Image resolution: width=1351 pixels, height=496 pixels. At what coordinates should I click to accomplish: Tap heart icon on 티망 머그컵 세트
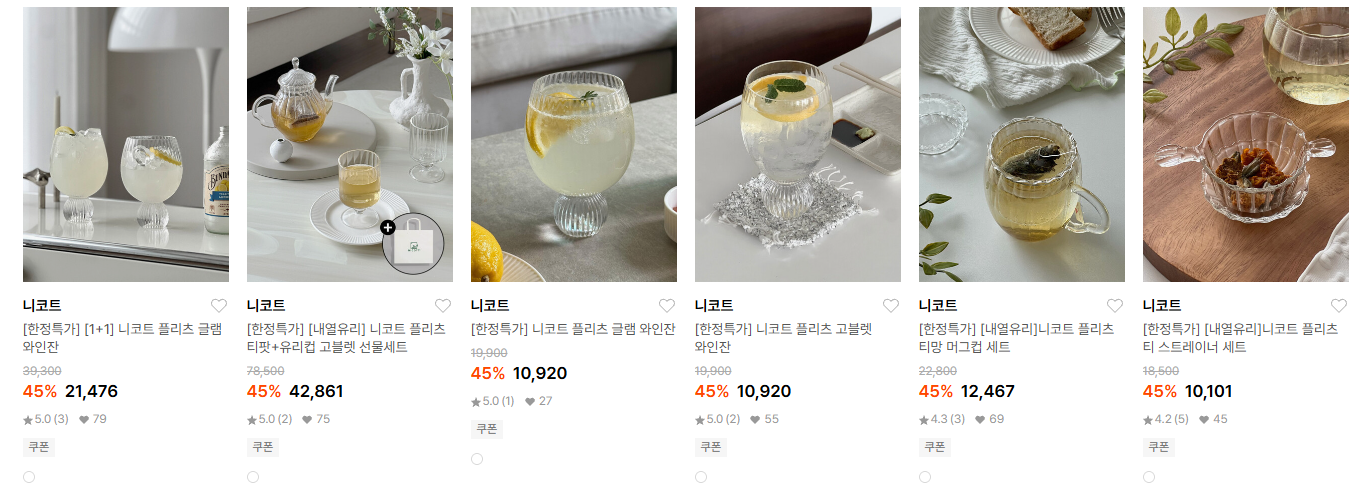1115,306
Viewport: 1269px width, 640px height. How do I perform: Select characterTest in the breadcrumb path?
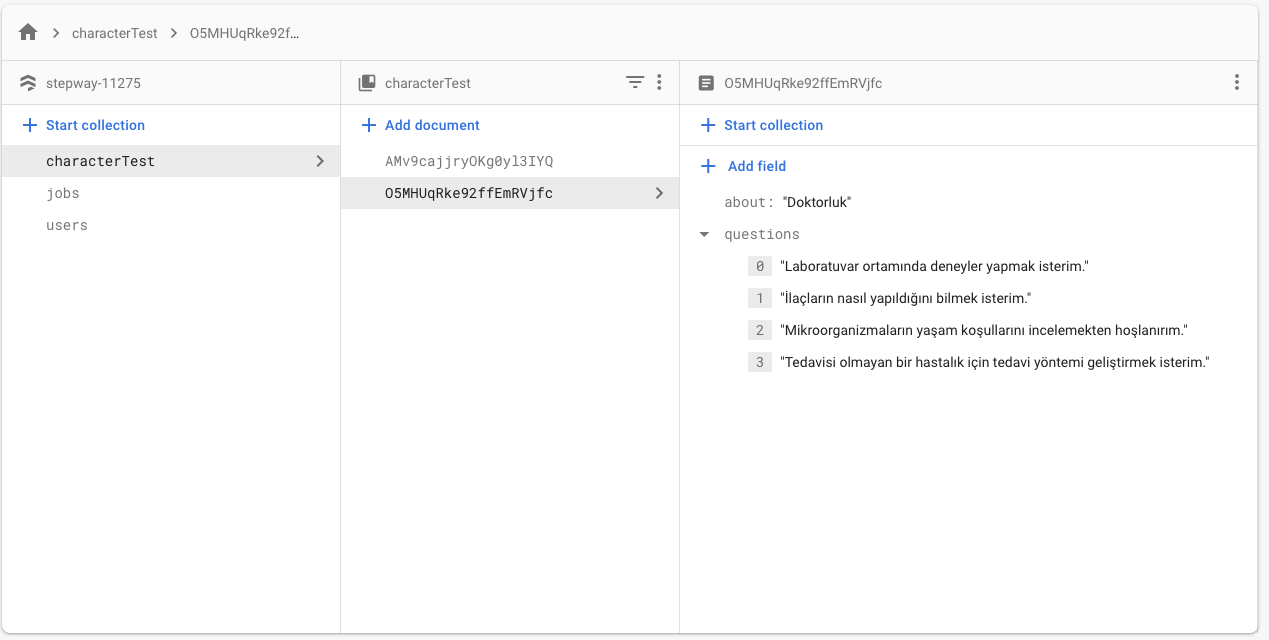114,33
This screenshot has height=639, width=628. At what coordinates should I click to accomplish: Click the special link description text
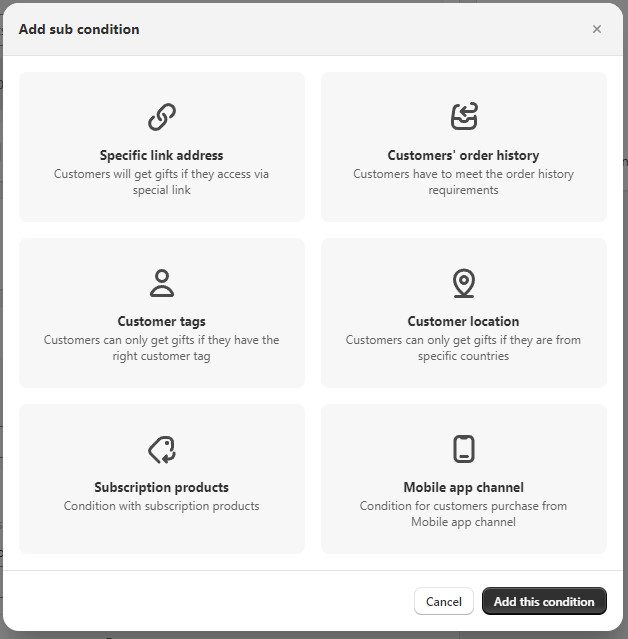click(162, 182)
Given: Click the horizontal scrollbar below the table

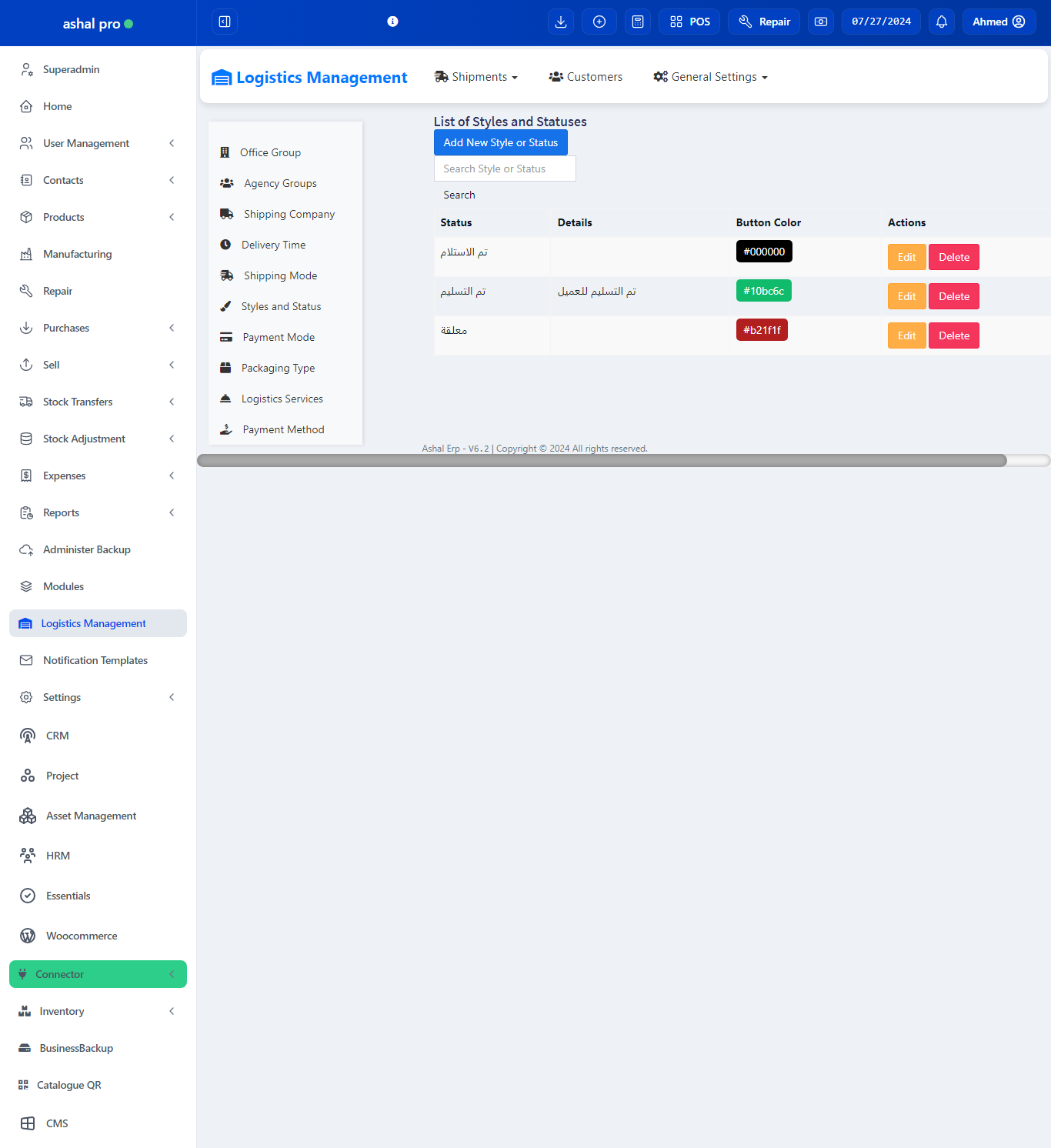Looking at the screenshot, I should (x=602, y=460).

****************************************

__Problem description__. Leave the pictures out and output the rest of the data word for word.

__Output for this exercise__.
Image resolution: width=1351 pixels, height=496 pixels. At what coordinates should I click to accomplish: Tap heart icon on 티망 머그컵 세트
1115,306
Viewport: 1269px width, 640px height. How do I perform: Select characterTest in the breadcrumb path?
114,33
This screenshot has height=639, width=628. At what coordinates should I click to accomplish: Click the special link description text
click(162, 182)
Given: Click the horizontal scrollbar below the table

Looking at the screenshot, I should (x=602, y=460).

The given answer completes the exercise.